Quote the lines from the one containing "You are a GUI" through the one containing "click(29, 391)", including both of those lines, and no other lines of the entries.
━━━━━ INPUT RECORDS
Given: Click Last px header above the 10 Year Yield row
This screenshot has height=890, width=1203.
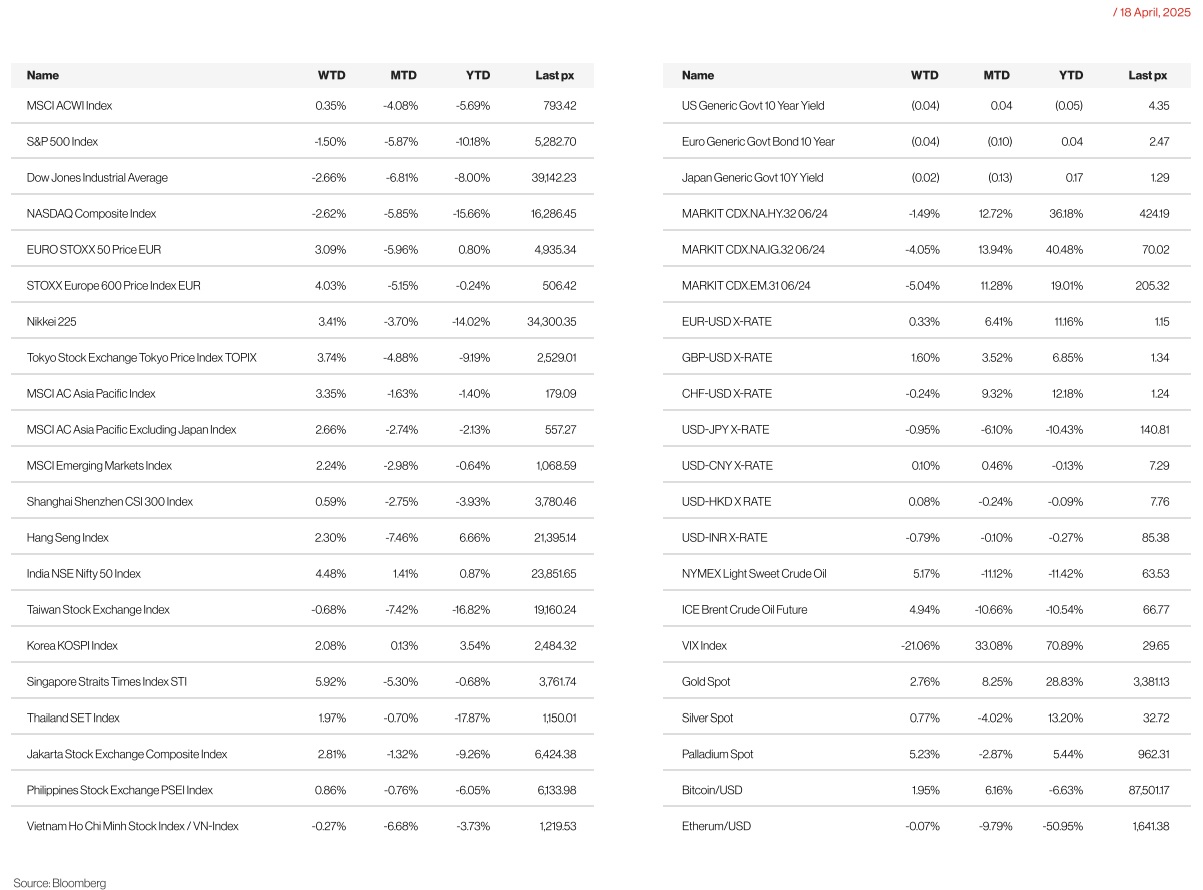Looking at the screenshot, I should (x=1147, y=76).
━━━━━━━━━━
━━━━━ INPUT RECORDS
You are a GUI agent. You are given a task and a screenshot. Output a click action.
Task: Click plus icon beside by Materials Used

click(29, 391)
━━━━━━━━━━
SOLUTION TO THIS EXERCISE
You are a GUI agent. You are given a task and a screenshot. Output a click action.
Task: Click plus icon beside by Materials Used

click(29, 391)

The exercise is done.